*Work request 1*
Return, word for word, the stretch of the Dito at Doon review from "The cards are" through "in the mouth.".
*Work request 2*
Decide whether each statement agrees with the Dito at Doon review. For each one, answer yes or no and quote the deciding words from the review.
(a) The film comes from JP Habac.
(b) The reviewer says they are ready for film studios to use the ongoing plight as a backdrop.
(c) The review describes the film as a thriller.

The cards are stacked against Dito at Doon. Like other films in the pandemic cinema, the new film from JP Habac feels as though it had imagined a different COVID-19 outcome IRL. It seems to exist in an alternate reality where our circumstances are better, and not this long, drawn-fucking-out shitshow we’re all going through right now. If we have, for a fact, beaten the pandemic with our government’s “excellent” response, this sweet, cutesy rom-com wouldn’t have left a bitter aftertaste in the mouth.
Sadly, that hasn’t been the case—and we know that all too well.
Because how are we to get behind a film about a bubbly quaran-fling when the coronavirus—or Ms. Rona as the hip gays like to call it (her?)—still very much threatens our very existence on a daily basis? In a certain light, Dito at Doon is a perfect reminder that we are (or at least me, personally) not ready to have film studios use our ongoing plight as the backdrop to an uwu-cum-finger-heart romantic comedy. Not when tens of thousands catch the virus every day, and not when the all-star freakshow in Malacañang fiddle us over and under their gross, hairy fingers.

[Stored data entries]
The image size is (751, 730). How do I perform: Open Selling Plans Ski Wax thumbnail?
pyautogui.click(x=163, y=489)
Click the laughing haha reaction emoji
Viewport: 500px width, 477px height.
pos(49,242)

*Exercise result 1*
The cards are stacked against Dito at Doon. Like other films in the pandemic cinema, the new film from JP Habac feels as though it had imagined a different COVID-19 outcome IRL. It seems to exist in an alternate reality where our circumstances are better, and not this long, drawn-fucking-out shitshow we’re all going through right now. If we have, for a fact, beaten the pandemic with our government’s “excellent” response, this sweet, cutesy rom-com wouldn’t have left a bitter aftertaste in the mouth.

*Exercise result 2*
(a) Yes: "the new film from JP Habac"
(b) No: "we are (or at least me, personally) not ready to have film studios use our ongoing plight as the backdrop"
(c) No: "this sweet, cutesy rom-com"